Gespeicherte Datensatzeinträge:
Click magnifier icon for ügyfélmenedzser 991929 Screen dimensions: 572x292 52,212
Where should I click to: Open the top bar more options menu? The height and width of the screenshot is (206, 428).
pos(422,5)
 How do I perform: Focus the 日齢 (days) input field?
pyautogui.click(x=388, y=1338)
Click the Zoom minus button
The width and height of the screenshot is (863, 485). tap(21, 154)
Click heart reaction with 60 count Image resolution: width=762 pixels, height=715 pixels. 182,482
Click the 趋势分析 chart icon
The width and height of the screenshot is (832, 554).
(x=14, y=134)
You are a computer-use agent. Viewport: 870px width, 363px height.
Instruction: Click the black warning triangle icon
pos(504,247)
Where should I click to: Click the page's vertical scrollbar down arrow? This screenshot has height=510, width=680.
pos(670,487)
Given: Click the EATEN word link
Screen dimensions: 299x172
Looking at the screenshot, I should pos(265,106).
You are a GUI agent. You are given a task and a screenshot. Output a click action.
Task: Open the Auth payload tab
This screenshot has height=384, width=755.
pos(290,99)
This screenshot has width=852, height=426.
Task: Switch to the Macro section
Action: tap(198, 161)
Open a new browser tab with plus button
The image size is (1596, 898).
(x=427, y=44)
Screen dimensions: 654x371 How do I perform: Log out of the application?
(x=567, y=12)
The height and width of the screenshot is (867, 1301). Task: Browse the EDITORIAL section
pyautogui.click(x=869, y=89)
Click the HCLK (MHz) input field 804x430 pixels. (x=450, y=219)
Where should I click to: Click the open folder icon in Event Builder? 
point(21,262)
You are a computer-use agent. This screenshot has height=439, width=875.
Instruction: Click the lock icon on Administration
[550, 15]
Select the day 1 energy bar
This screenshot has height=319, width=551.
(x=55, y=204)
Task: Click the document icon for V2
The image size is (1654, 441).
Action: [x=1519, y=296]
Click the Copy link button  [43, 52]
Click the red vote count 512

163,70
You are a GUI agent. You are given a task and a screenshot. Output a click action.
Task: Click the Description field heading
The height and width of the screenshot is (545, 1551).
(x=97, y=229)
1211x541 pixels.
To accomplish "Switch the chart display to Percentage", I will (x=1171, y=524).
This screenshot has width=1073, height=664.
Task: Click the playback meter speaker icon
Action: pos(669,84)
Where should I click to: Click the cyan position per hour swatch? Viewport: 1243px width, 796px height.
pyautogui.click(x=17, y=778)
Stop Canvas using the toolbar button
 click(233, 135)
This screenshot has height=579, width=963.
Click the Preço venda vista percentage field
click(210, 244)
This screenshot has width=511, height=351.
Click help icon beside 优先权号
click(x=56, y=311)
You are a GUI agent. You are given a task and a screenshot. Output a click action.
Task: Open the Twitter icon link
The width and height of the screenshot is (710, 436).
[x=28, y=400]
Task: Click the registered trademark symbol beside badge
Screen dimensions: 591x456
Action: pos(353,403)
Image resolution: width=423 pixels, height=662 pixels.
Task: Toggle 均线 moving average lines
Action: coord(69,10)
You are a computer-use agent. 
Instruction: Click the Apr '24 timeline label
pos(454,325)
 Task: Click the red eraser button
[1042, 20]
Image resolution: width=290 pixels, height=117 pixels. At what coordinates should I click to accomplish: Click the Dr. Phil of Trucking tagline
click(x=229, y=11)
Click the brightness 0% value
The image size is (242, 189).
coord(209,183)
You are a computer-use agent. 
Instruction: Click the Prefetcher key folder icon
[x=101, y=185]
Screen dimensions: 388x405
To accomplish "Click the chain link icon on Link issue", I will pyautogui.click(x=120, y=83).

SCHRIFTLICHE AUFGABE:
Geben Sie die Zeilen beginnend mit der Zeile, die „Where should I click to: Open“ enthält, und endend mit der Zeile, die „pyautogui.click(x=388, y=1338)“ enthält, beide eingeschlossen, samt den Anfragen erneut wieder. Verschieben Sie dabei jede Koordinate in den Antworten um 135.

LÖSUNG DER AUFGABE:
Where should I click to: Open the top bar more options menu? The height and width of the screenshot is (206, 428).
pos(557,140)
 How do I perform: Focus the 日齢 (days) input field?
pyautogui.click(x=523, y=1473)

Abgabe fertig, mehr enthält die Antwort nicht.